注 : 史実に基づく作品なのでネタバレです

 イタリアの極左集団である「赤い旅団」、彼等は1978年当時の首相アルド・モロ氏を誘拐し55日間にわたり監禁し殺害した。
イタリア最大といわれたその事件を題材にした、「肉体の悪魔」のマルコ・ベロッキオ監督の作品である。
赤い旅団、その組織と実行犯、そして相対する政府、交渉の間に入るローマ法王、拉致監禁されたモロ首相。
この事件をどの立場から描くのか…。
ベロッキオ監督は、赤い旅団の監禁実行犯、中でも唯一の女性メンバーであるキアラの目を通して、この事件を描いた。
その視点の面白さと、使われている音楽に惹かれてこの作品を見たが、期待通り素晴らしい映画だったと思う。

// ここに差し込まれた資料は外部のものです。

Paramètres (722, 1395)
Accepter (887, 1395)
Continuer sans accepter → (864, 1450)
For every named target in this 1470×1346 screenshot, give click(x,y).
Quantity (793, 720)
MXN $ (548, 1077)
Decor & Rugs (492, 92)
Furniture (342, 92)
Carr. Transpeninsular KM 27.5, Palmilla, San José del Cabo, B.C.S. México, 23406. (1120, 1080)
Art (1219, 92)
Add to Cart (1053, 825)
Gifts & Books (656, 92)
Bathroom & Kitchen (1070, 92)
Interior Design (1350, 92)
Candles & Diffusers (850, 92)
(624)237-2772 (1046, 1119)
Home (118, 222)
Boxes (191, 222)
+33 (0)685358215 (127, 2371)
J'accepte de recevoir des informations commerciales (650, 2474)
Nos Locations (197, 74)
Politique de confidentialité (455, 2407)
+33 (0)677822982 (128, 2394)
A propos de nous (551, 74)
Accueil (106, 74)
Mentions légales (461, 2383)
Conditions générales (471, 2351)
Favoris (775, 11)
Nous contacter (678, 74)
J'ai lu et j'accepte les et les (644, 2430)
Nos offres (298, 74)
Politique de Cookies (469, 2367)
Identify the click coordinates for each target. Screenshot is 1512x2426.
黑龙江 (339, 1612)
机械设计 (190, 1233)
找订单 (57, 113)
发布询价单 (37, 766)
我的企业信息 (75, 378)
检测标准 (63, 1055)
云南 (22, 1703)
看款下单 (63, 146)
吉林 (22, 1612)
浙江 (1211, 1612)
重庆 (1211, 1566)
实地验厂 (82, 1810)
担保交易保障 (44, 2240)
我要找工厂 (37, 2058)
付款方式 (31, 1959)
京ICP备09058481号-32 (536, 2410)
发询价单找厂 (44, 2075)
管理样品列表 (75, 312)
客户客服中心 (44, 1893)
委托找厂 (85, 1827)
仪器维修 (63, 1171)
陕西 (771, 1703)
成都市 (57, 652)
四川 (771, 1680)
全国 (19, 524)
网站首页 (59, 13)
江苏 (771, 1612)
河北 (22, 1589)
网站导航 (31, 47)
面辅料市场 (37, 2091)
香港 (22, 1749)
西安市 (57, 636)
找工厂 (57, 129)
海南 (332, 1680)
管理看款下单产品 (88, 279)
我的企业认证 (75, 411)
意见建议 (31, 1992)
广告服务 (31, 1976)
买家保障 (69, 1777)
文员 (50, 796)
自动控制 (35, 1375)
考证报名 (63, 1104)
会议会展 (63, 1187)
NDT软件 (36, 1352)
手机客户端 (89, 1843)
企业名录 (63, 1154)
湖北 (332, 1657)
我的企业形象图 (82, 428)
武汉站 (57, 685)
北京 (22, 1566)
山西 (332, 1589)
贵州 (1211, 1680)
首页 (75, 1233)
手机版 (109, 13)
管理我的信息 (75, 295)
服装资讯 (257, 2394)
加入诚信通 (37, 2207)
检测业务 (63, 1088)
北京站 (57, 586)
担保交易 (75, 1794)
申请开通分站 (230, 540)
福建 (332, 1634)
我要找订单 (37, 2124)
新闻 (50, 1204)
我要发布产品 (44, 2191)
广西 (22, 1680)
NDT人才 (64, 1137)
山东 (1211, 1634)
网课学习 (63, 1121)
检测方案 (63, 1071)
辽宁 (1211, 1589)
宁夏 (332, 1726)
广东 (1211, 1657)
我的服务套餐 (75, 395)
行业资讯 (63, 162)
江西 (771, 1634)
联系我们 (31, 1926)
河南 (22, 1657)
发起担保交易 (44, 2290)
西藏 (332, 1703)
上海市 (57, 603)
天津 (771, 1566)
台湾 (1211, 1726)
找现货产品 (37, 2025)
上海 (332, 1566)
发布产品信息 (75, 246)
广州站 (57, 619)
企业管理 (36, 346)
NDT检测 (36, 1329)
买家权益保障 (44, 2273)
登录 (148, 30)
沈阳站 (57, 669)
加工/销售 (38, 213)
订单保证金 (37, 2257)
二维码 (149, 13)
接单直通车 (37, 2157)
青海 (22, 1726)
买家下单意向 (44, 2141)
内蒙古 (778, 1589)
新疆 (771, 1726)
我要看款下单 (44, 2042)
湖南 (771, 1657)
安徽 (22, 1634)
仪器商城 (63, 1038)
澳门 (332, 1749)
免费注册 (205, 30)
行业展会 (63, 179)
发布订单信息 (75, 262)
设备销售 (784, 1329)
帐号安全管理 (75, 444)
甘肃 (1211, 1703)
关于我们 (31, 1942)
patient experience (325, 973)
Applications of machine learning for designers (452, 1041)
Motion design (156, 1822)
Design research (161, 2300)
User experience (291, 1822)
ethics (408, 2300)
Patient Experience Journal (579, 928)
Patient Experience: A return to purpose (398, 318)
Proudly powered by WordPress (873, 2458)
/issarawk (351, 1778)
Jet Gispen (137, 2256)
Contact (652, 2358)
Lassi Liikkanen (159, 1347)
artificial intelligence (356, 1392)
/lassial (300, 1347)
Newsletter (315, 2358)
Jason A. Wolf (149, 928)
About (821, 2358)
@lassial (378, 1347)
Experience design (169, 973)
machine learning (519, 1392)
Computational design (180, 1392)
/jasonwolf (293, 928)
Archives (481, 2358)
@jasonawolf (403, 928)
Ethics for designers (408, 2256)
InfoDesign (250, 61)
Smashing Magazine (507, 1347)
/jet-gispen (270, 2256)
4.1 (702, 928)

 キアラは当初、赤い旅団の一員として自らの行動に疑問を感じることはなかった。
それは同士による誘拐の成功をテレビのニュースで知ったときのまったく迷いのない笑顔に象徴されている。
しかし、監禁場所となったアパートで、モロ首相、赤い旅団のメンバーと暮らす55日の間に、彼女の心は刻々と変化していく。
外界と遮断されたアパートの閉塞感と、さらにそこに作られたベッドとテーブルで一杯になるような監禁用の部屋。
部屋のドアには監視のための丸い穴が開けられていて、彼女は時々そこからモロ首相の姿を眺める。
むしろキアラの方が怯えるようにして、そっと覗くのである。
まるで自らの迷いを恐れるように、そして迷いを確認するかのように、あるいは払拭するかのように。

この映画のタイトル「夜よ、こんにちは」というのは、アメリカの女性詩人エミリー・ディキンソン の詩「Good Morning-Midnight」からとったものだそうで、映画の中でも誘拐されてきたモロ首相が持っていた書物…という小道具として使われている。
また、キアラの職場の同僚であり彼女に興味を示す男の書いたシナリオのタイトルでもある。
彼はキアラの揺れ動く心にさらに追い打ちをかけるように「赤い旅団」の行動を批判するのだ。
もちろんキアラをメンバーと知らずに。
この詩はキアラの葛藤の先にある「何か」を暗示しているのだろうか。
それは迷いの「出口」なのだろうか。

一方音楽は、劇中にピンク・フロイドの「Shine on Your Crazy Diamond」(Wish You Were HereT-1)と「The Great Gig In The Sky」(The Dark Side of the MoonT-4)がとても効果的に使われている。
映画の大半の舞台となる暗いアパートで、他のメンバーに囲まれた生活をしながらも彼女の心の中で起きている変化と葛藤の激しさや苦しさを、これらの曲がよく表現している。
そしてもう一つ、後半キアラの幻覚とも夢ともとれるシーン…モロ首相が現実と反して自由に歩き回る姿のその背景には、シューベルト作品の「楽興の時」が使われ、その広がりのある美しい曲がアパートの閉ざされた圧迫感から、ラストの開放感あふれる素晴らしいシーンへの対比に見事に観客を誘導していく。

結局モロ首相を救えなかったイタリア政府…、それでいて国葬という形で死を惜しむ様子とそれを仕切るローマ法王の姿を映すラスト近くの映像は実際のものである。
あまりに空虚なその映像は、まるでこちらの方がつくりものであるかのように薄っぺらに滑稽に映り、今見たキアラの葛藤と幻覚こそがよりリアリティを持っている気がして、不思議な錯覚に陥る。